CASA organizers, failing to get much response from Schweb Partners, helped tenants of 40 units to hold a rally outside the apartment office in May, and then to launch a rent strike in July, Benitez-Perez said.
He said Schweb broke the strike by threatening to take the strikers to court, but has given tenants small reductions in their rent and has improved maintenance. He said CASA and a Schweb representative were still negotiating over a parking fee of $10 per vehicle per month, and a monthly water fee of $45.
Westgate of Laurel is just outside city limits, and city officials were not involved in those negotiations.
A Schweb employee at the Westgate rental office said she was not authorized to comment on these issues. Emails from the writer to a Schweb regional manager were not responded to by press time.
Tipped off by Councilmembers DeWalt and Mitchell, CASA also investigated rent increases at Patuxent Place, in the 600 block of Main Street. Manesh recently acquired these units, also, and he again agreed to reduce the increases, Benitez-Perez said. The two city councilmembers and representatives from Dernoga’s office, along with state Del. Mary Lehman, were involved in those negotiations.
Manesh, a Potomac-based commercial real estate broker and investor as well as owner of Cameron’s Seafood Restaurant, in Laurel, said he believed the settlements were positive. “We were able to help every tenant in every situation. I’m very proud of that.”
But he said he opposed a city rent-hike cap. He noted that he had invested $10 million in purchasing and improving four Laurel apartment complexes in the past two years (the others being apartments at Sixth and Main streets and on Montgomery Street, opposite Laurel Elementary School). “I was looking for an area to revitalize,” he said. “You want guys like me in Laurel.”

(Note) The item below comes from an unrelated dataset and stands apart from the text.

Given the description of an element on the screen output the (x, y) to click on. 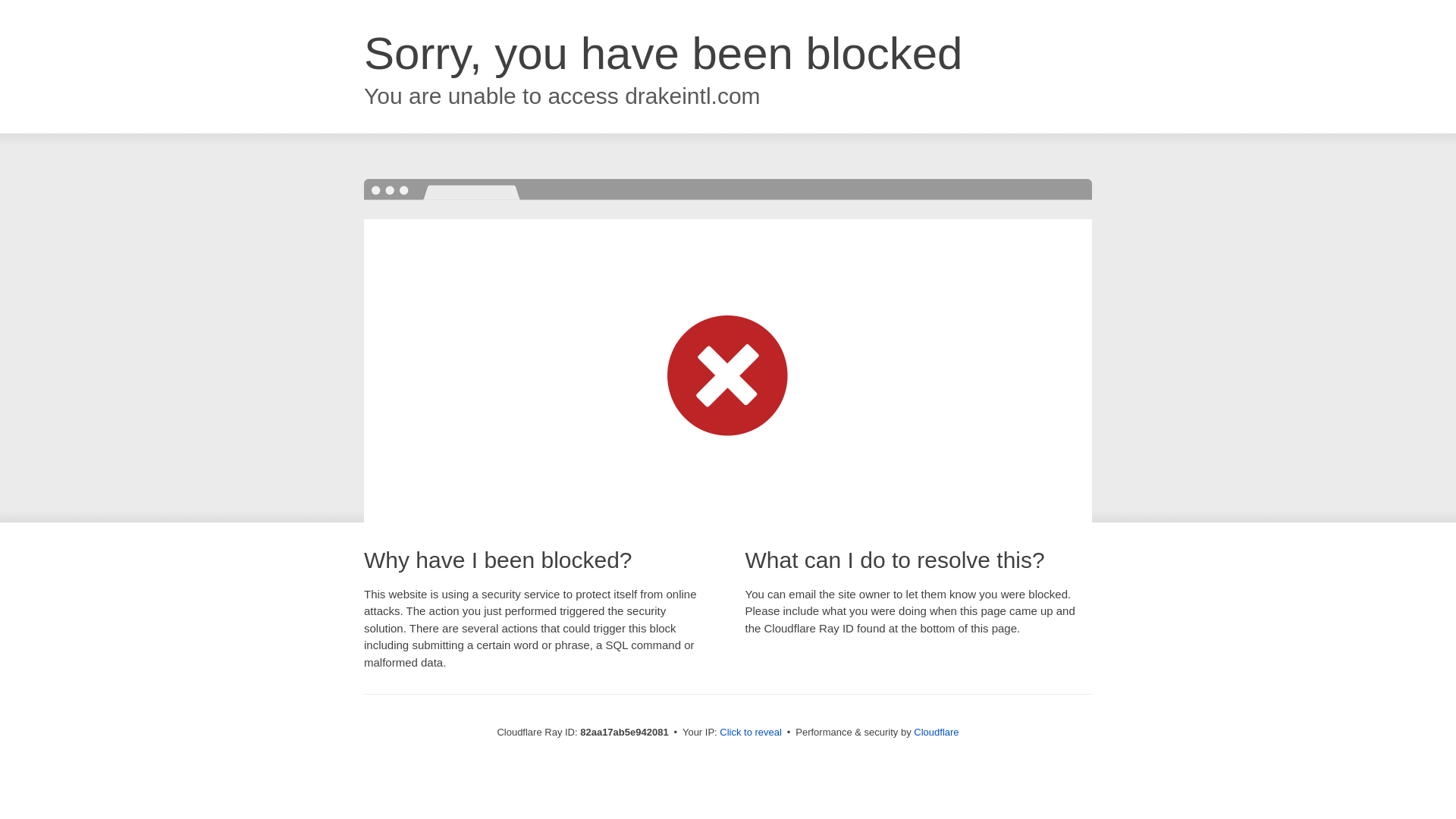
Cloudflare Element type: text (935, 731)
Click to reveal Element type: text (750, 732)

“There is a severe undersupply of affordable housing and elderly housing,” Manesh acknowledged. He said he would like to be involved in developing more affordable rental units in Laurel, providing that the city government authorizes appropriate zoning or other incentives. “I want people to have housing if they can’t afford $1,800 or $2,000,” he said.
After the Patuxent Place resolution, “more tenants in Laurel began to reach out about rent increases and lack of maintenance,” Benitez-Perez said. “We saw this was an issue we didn’t have the capacity to handle — to negotiate with every landlord.” So CASA reached out to LARS and the other organizations.
Mitchell said that he and DeWalt will propose that the city council adopt a law that establishes a rental registry, that would require landlords to pay a small annual fee and report information on their holdings, including any rent increases and changes in ownership. They also plan to propose a cap on annual rent hikes that would be tied to the Consumer Price Index, with a provision allowing landlords to apply for higher increases to cover improvements or other specific considerations.
Moe said his staff has prepared a number of measures for consideration, including possible expansion of the workforce housing law and a possible inflation-adjusted rent cap. But he cautioned that any such legislation is complicated, and would require careful review. “The public should be able to chime in, tenants as well as landlords,” he said.